Carmel Smart, Diabetes Dietitian, Department of Paediatric Endocrinology, John Hunter Children’s Hospital, Locked Bag No. 1, Hunter Region Mail Centre, Newcastle, NSW 2310, Australia.


Diabet. Med. 29, e21–e24 (2012)


Aim  To determine if an insulin dose calculated for a meal containing 60 g carbohydrate maintains postprandial glycaemic control for meals containing 40, 50, 70 or 80 g carbohydrate.

Methods  Thirty-four young people (age range 8.5–17.7 years) using intensive insulin therapy consumed five test breakfasts with equivalent fat, protein and fibre contents but differing carbohydrate quantities (40, 50, 60, 70 and 80 g of carbohydrate). The preprandial insulin dose was the same for each meal, based on the subject’s usual insulin:carbohydrate ratio for 60 g carbohydrate. Continuous glucose monitoring was used to monitor postprandial glucose over 180 min.

Results  The 40-g carbohydrate meal resulted in significantly more hypoglycaemia than the other meals (P = 0.003). There was a one in three chance of hypoglycaemia between 120 and 180 min if an insulin dose for 60 g carbohydrate was given for 40 g carbohydrate. The glucose levels of subjects on the 80-g meal were significantly higher than the 60- and 70-g carbohydrate meals at all time points between 150 and 180 min (P < 0.01). Subjects consuming the 80-g meal were more likely to have significant hyperglycaemia (blood glucose levels ≥ 12 mmol/l) compared with the other meals (P < 0.001).

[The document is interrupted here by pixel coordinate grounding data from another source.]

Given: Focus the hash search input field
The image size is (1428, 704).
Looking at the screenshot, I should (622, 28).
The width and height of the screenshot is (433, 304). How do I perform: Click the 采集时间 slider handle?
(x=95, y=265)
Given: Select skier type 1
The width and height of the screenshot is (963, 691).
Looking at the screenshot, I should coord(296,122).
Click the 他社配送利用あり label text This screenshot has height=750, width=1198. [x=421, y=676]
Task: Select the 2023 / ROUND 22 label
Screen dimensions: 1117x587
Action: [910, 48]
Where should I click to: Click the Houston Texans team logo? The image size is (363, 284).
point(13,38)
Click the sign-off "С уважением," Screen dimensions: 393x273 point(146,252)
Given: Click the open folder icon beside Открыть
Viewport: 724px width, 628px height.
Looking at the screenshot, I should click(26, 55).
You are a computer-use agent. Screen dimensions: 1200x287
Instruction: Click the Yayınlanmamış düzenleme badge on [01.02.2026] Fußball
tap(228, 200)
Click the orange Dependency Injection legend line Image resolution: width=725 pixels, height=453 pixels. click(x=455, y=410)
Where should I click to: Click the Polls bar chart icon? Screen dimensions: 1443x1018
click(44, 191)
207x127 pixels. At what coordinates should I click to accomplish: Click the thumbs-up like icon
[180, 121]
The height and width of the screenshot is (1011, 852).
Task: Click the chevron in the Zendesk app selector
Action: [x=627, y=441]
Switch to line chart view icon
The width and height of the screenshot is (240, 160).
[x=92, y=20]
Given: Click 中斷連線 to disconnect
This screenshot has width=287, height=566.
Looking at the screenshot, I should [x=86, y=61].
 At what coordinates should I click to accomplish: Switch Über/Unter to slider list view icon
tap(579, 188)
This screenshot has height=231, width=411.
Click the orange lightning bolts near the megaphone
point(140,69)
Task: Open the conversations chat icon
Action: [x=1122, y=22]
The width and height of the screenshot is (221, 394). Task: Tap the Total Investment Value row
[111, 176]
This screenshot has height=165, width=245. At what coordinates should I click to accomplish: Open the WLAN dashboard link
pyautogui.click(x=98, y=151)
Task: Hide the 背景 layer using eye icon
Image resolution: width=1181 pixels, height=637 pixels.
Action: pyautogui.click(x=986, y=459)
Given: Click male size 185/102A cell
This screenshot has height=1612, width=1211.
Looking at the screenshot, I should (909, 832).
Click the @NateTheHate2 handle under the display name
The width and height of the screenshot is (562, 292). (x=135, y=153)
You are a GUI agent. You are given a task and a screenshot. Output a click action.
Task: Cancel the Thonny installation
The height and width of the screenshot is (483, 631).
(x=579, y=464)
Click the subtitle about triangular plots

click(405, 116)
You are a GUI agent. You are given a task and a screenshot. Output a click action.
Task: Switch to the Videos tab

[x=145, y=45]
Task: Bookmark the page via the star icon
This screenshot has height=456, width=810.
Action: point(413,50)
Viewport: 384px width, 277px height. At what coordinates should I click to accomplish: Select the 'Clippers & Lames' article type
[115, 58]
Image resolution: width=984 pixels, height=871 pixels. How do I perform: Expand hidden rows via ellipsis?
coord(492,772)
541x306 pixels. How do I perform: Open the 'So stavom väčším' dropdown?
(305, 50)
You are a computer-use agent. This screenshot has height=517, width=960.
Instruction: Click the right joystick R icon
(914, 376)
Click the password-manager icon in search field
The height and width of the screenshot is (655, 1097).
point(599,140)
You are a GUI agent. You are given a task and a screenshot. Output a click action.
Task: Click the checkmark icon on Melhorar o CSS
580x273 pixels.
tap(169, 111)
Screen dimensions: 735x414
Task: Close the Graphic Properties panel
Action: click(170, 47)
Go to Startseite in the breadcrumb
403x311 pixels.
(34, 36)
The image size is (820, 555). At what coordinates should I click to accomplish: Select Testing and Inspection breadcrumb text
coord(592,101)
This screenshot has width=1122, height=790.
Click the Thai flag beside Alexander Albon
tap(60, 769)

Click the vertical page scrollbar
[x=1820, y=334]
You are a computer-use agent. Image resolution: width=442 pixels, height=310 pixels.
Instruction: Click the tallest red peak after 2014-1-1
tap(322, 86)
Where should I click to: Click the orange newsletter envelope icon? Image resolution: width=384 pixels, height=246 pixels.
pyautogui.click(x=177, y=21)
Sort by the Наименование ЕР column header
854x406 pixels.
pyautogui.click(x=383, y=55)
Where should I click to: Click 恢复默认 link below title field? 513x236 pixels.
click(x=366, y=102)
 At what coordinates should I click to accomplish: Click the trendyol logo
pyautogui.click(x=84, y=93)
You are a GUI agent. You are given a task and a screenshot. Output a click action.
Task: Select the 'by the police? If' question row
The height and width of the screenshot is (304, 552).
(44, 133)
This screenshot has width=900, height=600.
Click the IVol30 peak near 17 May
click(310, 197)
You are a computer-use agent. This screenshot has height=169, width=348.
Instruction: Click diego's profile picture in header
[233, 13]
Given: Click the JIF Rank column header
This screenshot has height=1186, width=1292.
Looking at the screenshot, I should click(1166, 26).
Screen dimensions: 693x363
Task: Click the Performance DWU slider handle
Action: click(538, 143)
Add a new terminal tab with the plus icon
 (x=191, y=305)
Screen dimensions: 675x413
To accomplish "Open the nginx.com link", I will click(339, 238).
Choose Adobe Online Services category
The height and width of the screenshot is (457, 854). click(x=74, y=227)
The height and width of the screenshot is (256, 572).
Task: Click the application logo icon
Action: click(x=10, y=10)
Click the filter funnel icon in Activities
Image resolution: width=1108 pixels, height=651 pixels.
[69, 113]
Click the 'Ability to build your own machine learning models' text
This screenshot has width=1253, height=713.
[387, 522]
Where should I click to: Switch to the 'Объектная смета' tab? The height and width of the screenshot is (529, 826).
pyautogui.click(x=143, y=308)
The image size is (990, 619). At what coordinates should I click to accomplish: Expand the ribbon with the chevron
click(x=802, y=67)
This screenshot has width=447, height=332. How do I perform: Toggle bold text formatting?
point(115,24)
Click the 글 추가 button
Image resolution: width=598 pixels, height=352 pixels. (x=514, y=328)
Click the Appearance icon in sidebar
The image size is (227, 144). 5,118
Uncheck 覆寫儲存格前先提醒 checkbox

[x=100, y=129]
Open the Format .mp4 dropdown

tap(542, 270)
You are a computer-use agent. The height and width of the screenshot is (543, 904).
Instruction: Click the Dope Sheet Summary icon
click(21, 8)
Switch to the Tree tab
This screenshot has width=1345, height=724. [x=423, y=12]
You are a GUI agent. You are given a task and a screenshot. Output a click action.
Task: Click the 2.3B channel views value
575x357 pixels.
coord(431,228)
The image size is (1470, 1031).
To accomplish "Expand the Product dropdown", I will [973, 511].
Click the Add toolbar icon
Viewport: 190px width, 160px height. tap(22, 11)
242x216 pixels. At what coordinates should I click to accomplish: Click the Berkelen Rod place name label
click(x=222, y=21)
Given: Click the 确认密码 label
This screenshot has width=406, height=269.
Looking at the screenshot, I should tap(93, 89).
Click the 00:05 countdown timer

Conclusions  In patients using intensive insulin therapy, an individually calculated insulin dose for 60 g carbohydrate results in postprandial hypoglycaemia or hyperglycaemia for meals containing 40 and 80 g carbohydrate. To calculate mealtime insulin in order to maintain postprandial control, carbohydrate estimations should be within 10 g of the actual meal carbohydrate.